PROJECT SUMMARY About one in three U.S. Americans experiences disabling anxiety at some point in life, and about 60% of those affected are women. Available anxiety treatments only temporarily improve mood with variable success, underscoring the need for new paths in the combat against anxiety disorders. Gene regulatory mechanisms are emerging as major drivers of mental health risks. Understanding how gene regulatory mechanisms influence anxiety phenotypes is essential for the development of more precise assessment of genetic risk, diagnosis, and targeted treatments of anxiety disorders. We recently showed that disruption of the transcription factor HoxB8 produces severe anxiety symptoms in mice likely due to the dysfunction in a subset of microglia and that the pathology scales with levels of female sex hormones. Since Hox transcription factors have highly conserved functions across all vertebrate species, our findings in mice likely apply to some extend to humans. In fact, our preliminary study revealed that in humans HoxB8-binding sites are disproportionally often in contact with promotors of anxiety-risk genes, but it is unclear how these genes are linked to microglia. Here, we test the hypothesis that HoxB8-activity is associated with genetic risk factors for anxiety disorders and that these risk factors act via microglia. Based on the strong sex-linked and hormone-controlled phenotype in mice, our expanded hypothesis is that HoxB8 enables microglia to tune brain circuits for cautious versus risk-taking behaviors during the reproductive cycle. Two aims proposed here address our immediate hypothesis. Aim 1 defines HoxB8-dependent gene regulatory elements and genes at several developmental stages and Aim 2 explores the expression of HoxB8-linked anxiety-risk genes in microglia of mice. Identified regulatory elements and associated genes will be aligned with genome-wide association study (GWAS) data to evaluate their role in anxiety disorders. The expression tests will further substantiate the role of microglia in HoxB8-controlled anxiety, shed first light on the underlying molecular mechanisms, and set stage for direct functional studies in the future.

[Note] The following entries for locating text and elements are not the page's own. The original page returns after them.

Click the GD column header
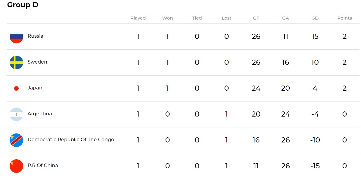Viewport: 361px width, 181px height. 315,18
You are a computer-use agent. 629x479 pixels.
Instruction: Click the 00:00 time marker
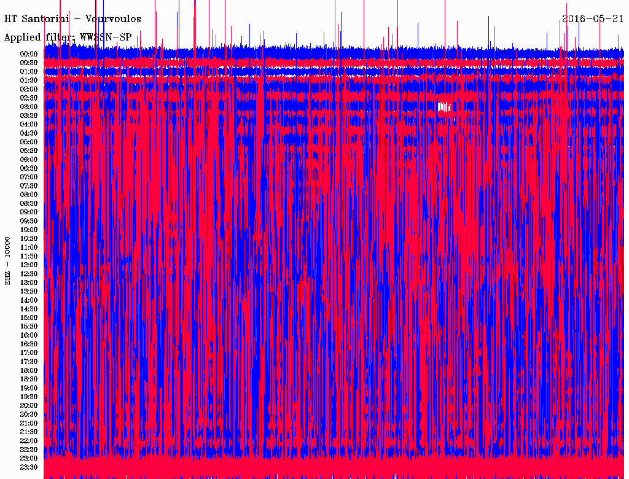(x=29, y=54)
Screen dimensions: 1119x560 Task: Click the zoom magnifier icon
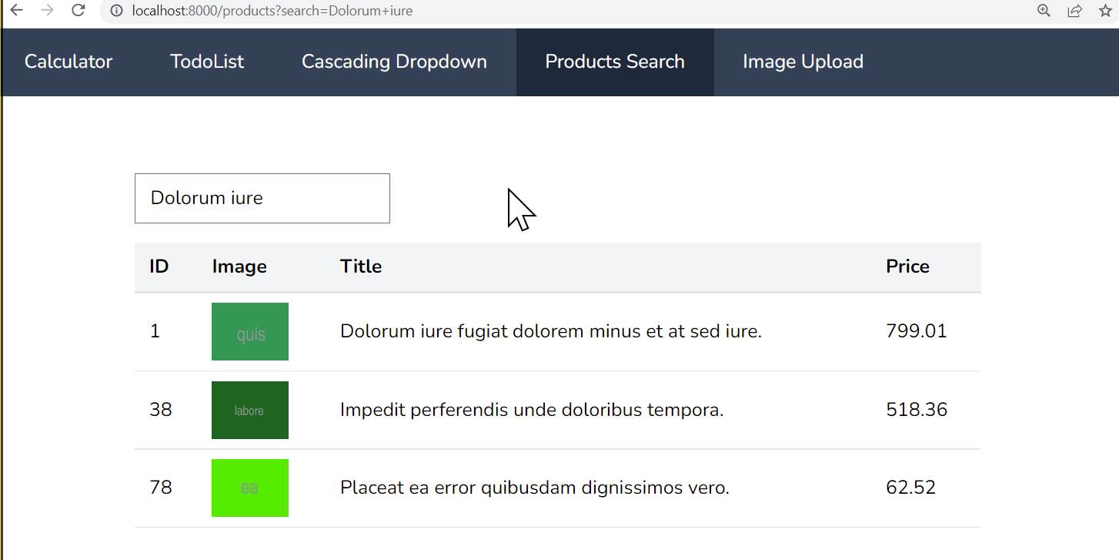[x=1044, y=11]
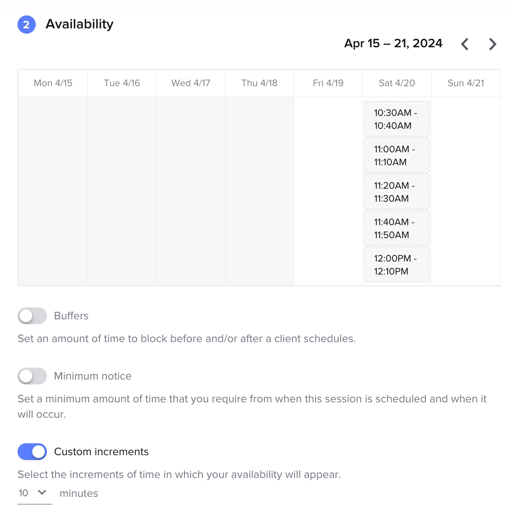Click the Availability section heading
Viewport: 512px width, 521px height.
(x=79, y=24)
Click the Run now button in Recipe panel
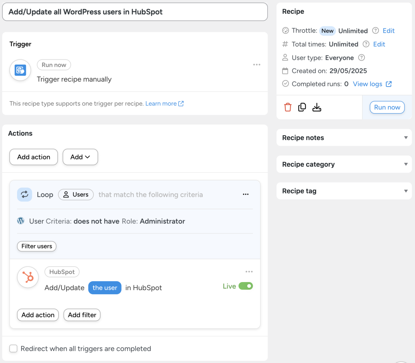Image resolution: width=415 pixels, height=363 pixels. (387, 107)
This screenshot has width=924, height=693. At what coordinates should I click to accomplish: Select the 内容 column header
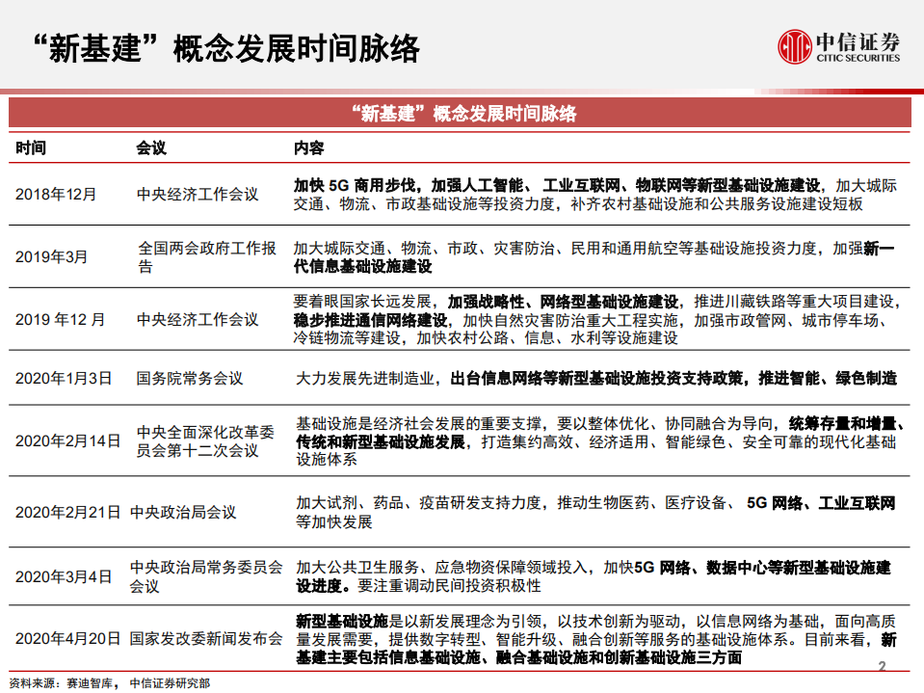click(x=307, y=149)
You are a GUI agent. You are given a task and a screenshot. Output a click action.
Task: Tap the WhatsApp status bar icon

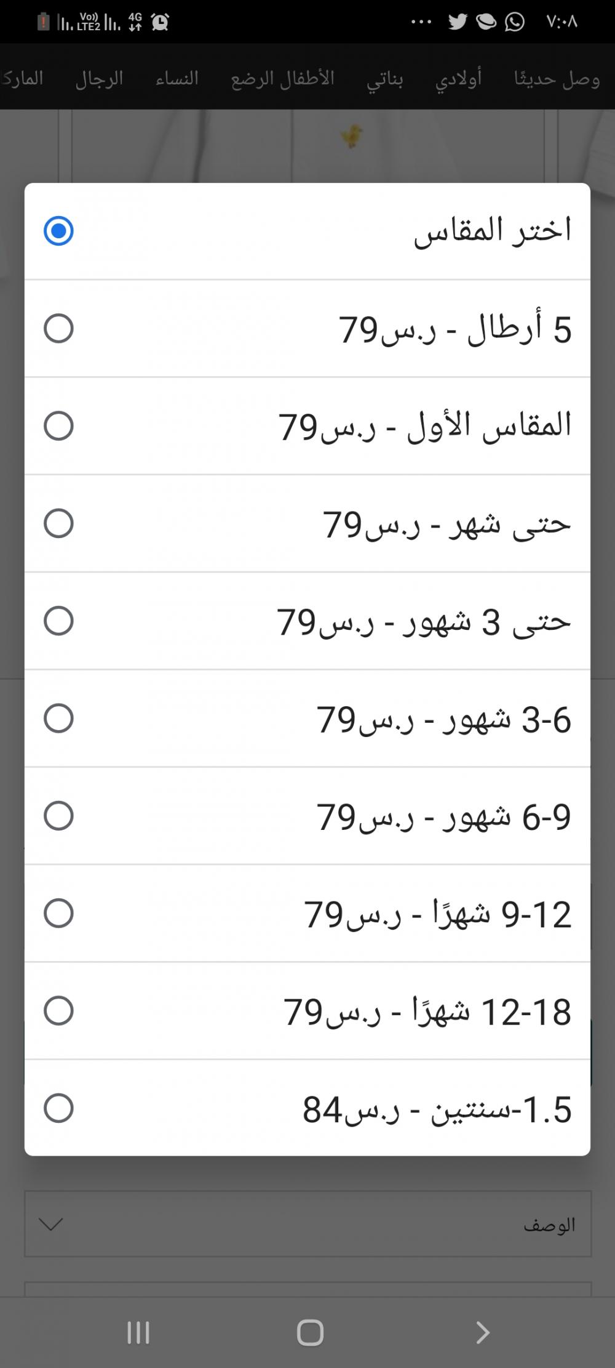coord(515,22)
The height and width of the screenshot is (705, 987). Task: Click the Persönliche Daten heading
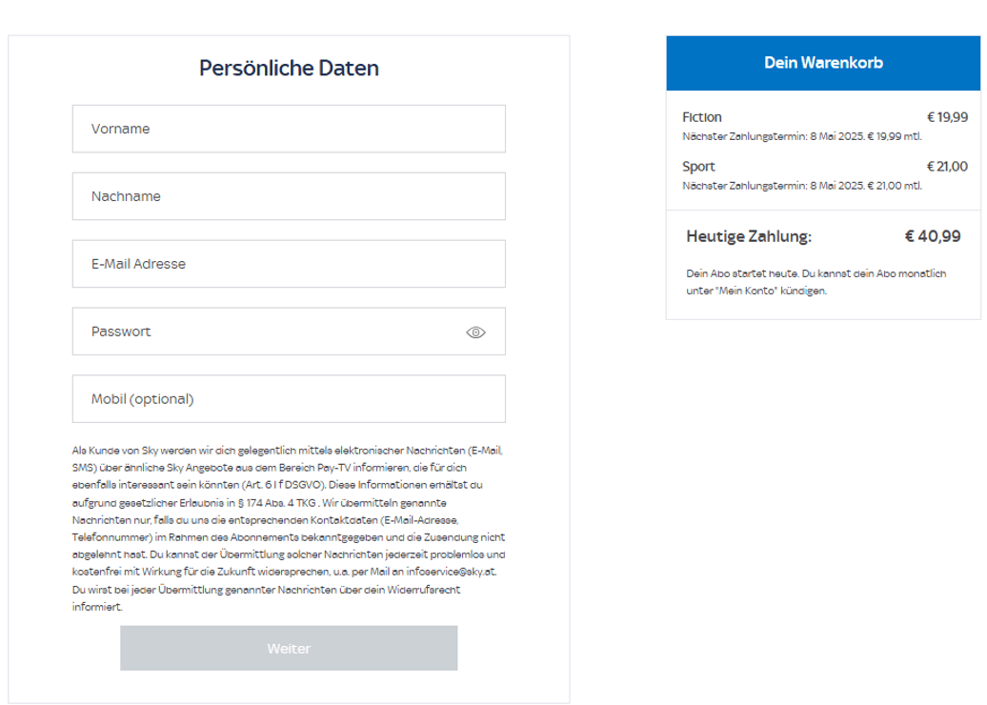click(x=289, y=69)
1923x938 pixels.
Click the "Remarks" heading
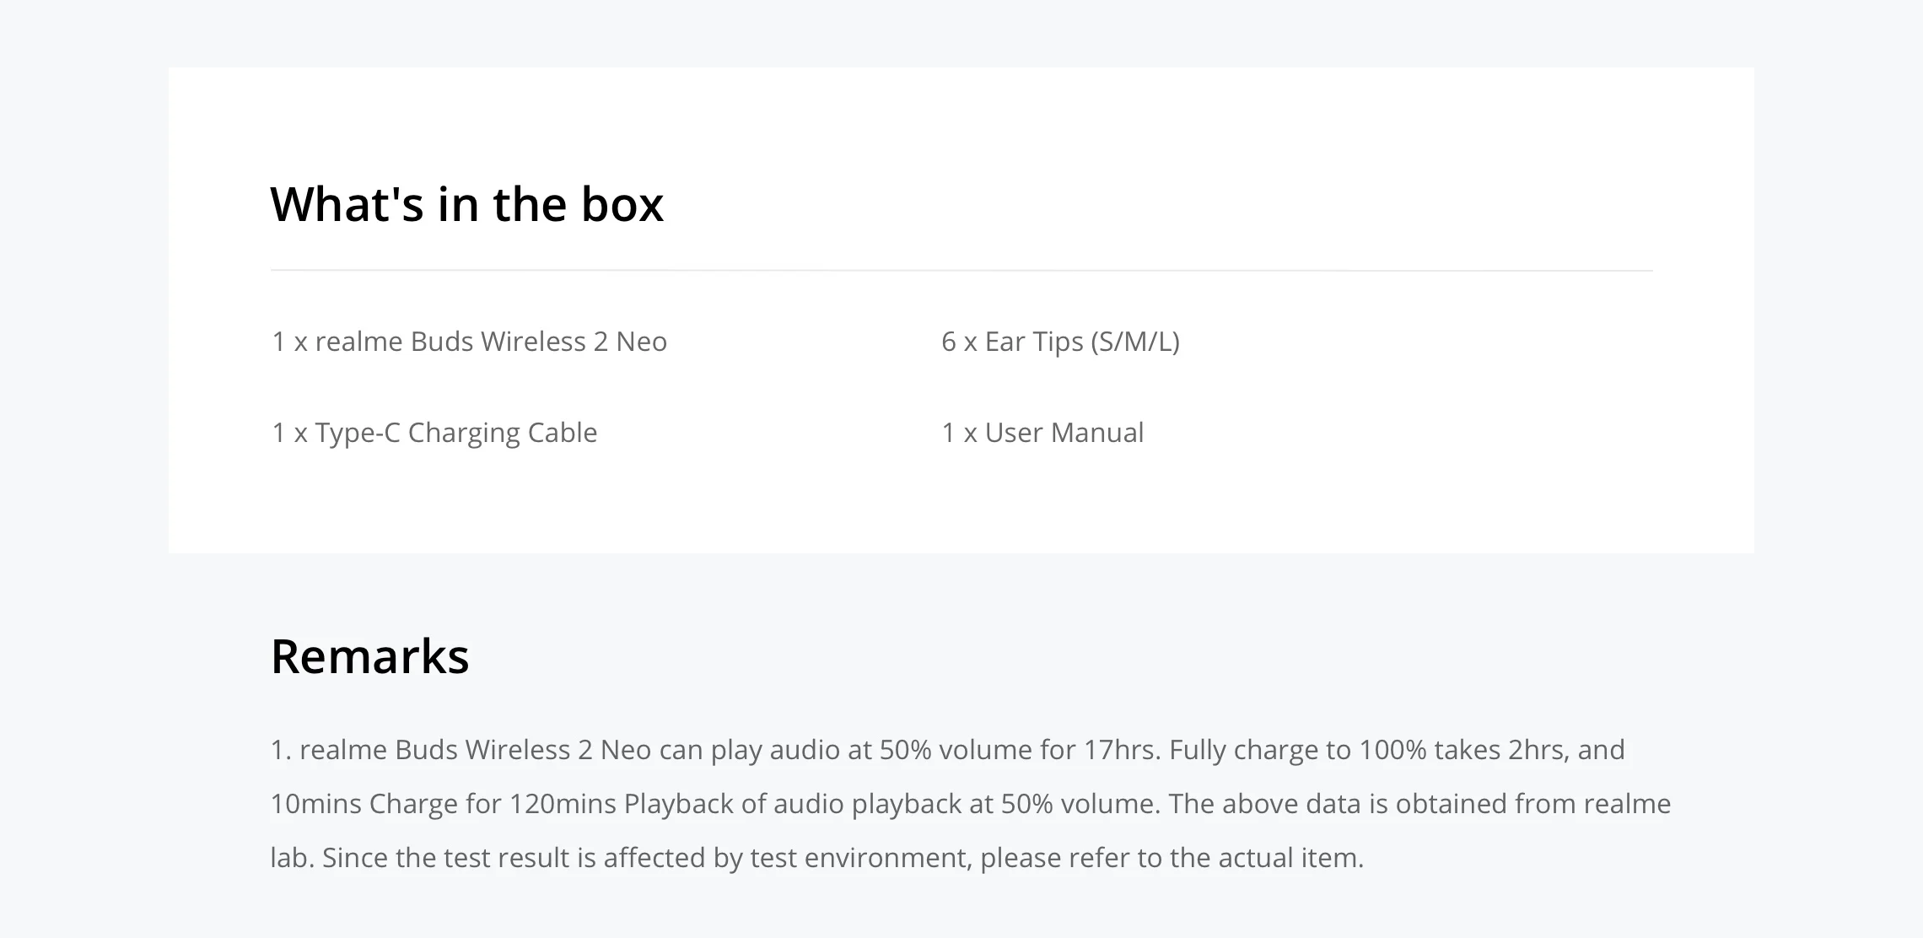(369, 656)
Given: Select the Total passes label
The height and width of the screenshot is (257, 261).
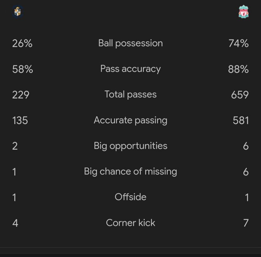Looking at the screenshot, I should pyautogui.click(x=131, y=95).
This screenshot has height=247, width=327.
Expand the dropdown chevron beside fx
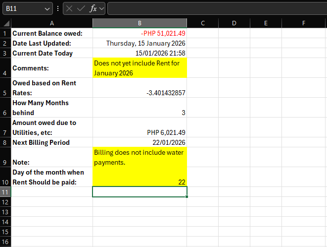(x=102, y=8)
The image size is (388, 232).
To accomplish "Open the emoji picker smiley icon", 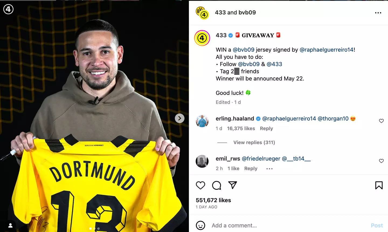I will click(x=200, y=225).
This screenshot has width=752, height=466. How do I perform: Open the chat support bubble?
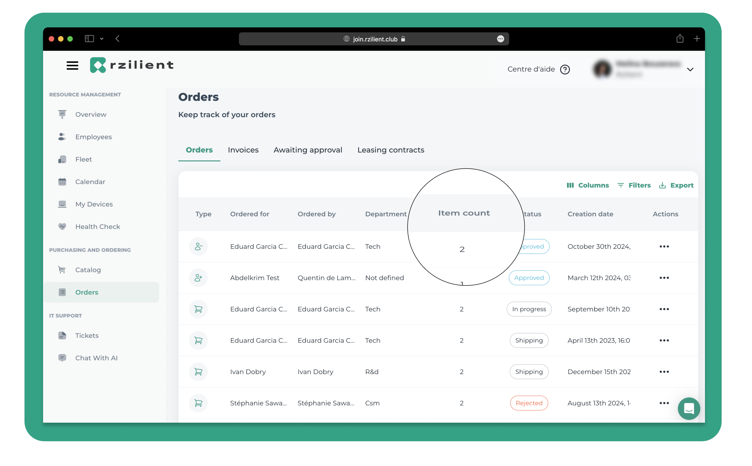tap(688, 408)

项目概要 大约三分之一的美国人在人生的某个阶段经历过失能性焦虑，其中大约 60% 受影响的是妇女。现有的焦虑治疗只能暂时改善情绪，但效果参差不齐， 强调对抗焦虑症需要新的途径。基因调控机制是 正在成为心理健康风险的主要驱动因素。了解基因调控机制如何影响 焦虑表型对于更精确地评​​估遗传风险、诊断和治疗至关重要 焦虑症的针对性治疗。我们最近发现转录因子 HoxB8 的破坏 小鼠产生严重的焦虑症状可能是由于小胶质细胞亚群的功能障碍以及 病理学与女性性激素水平有关。由于Hox转录因子高度保守 由于该功能适用​​于所有脊椎动物物种，因此我们在小鼠身上的发现可能在某种程度上适用于人类。事实上，我们的 初步研究表明，在人类中，HoxB8 结合位点不成比例地经常与 焦虑风险基因的启动子，但尚不清楚这些基因如何与小胶质细胞相关。在这里，我们测试 假设 HoxB8 活性与焦虑症的遗传风险因素有关，并且这些风险 因子通过小胶质细胞起作用。基于小鼠中强烈的性相关和激素控制的表型，我们的 扩展的假设是 HoxB8 使小胶质细胞能够调整大脑回路，以谨慎行事和冒险 生殖周期中的行为。这里提出的两个目标解决了我们直接的假设。目标1 定义了几个发育阶段的 HoxB8 依赖性基因调控元件和基因以及目标 2 探讨 HoxB8 相关焦虑风险基因在小鼠小胶质细胞中的表达。已确定的监管要素 相关基因将与全基因组关联研究（GWAS）数据进行比对，以评估它们在 焦虑症。表达测试将进一步证实小胶质细胞在 HoxB8 控制的焦虑中的作用， 首次揭示了潜在的分子机制，并为未来的直接功能研究奠定了基础。